By following this guide, you’ve safely changed the SSH port, tested the new configuration, and ensured that the default SSH port is no longer accessible. Always remember to test any new configurations to avoid potential access issues.
Conclusion
Initially, we embarked on the installation process, understanding the nuances of setting it up on CentOS 7. Furthermore, we navigated the intricacies of managing ports, emphasizing the importance of security in every step. Additionally, the role of tools and configurations, from firewalld to SELinux, showcased the depth of server management. Moreover, the article highlighted the significance of testing and verification, ensuring that every change made is both effective and safe.

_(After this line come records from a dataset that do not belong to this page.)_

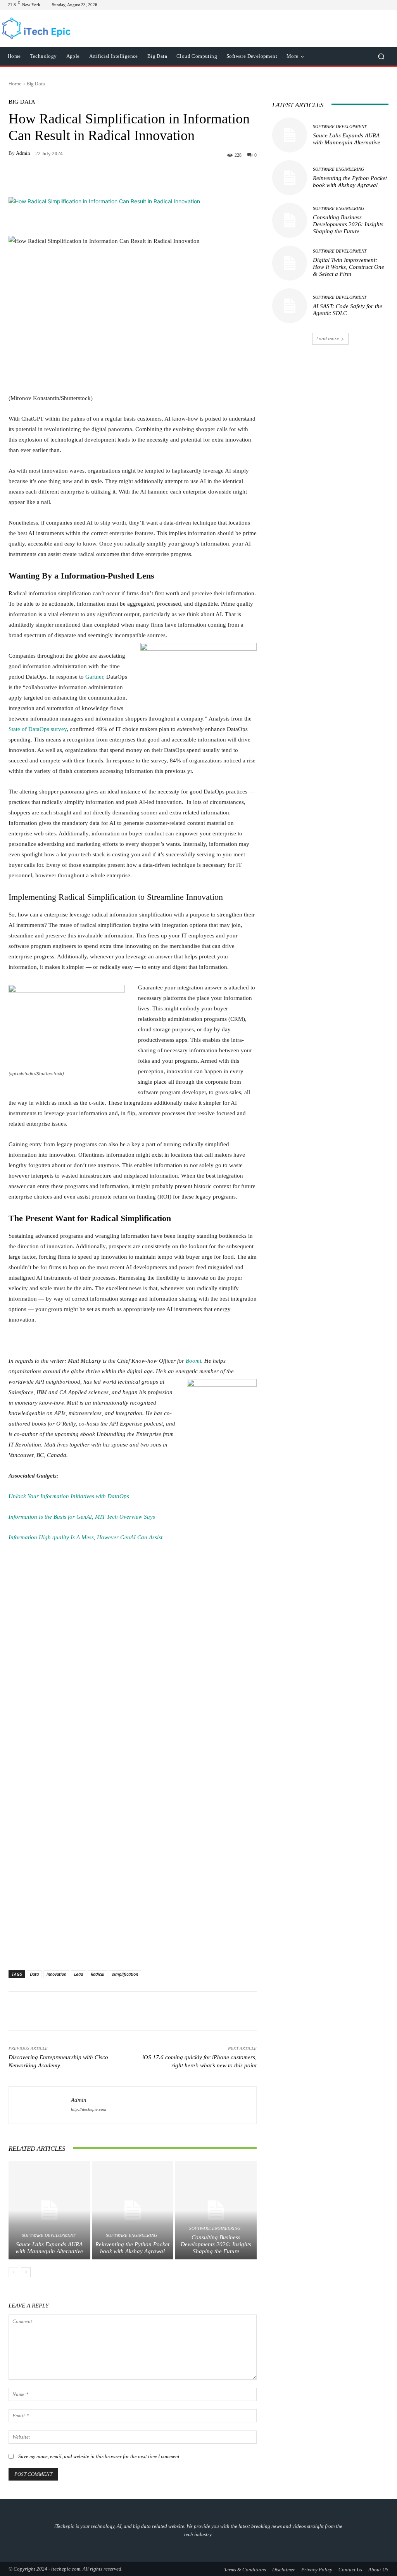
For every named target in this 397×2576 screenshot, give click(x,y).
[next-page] (26, 2272)
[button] (381, 56)
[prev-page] (13, 2272)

In essence, mastering PLESK Server is not just about following steps but understanding the rationale behind each decision. Finally, as we wrap up, remember that the world of IT is ever-evolving. Therefore, continuous learning and adaptation are the keys to staying ahead. With the knowledge gained from this article, you’re well on your way to mastering PLESK Server and ensuring optimal server performance and security.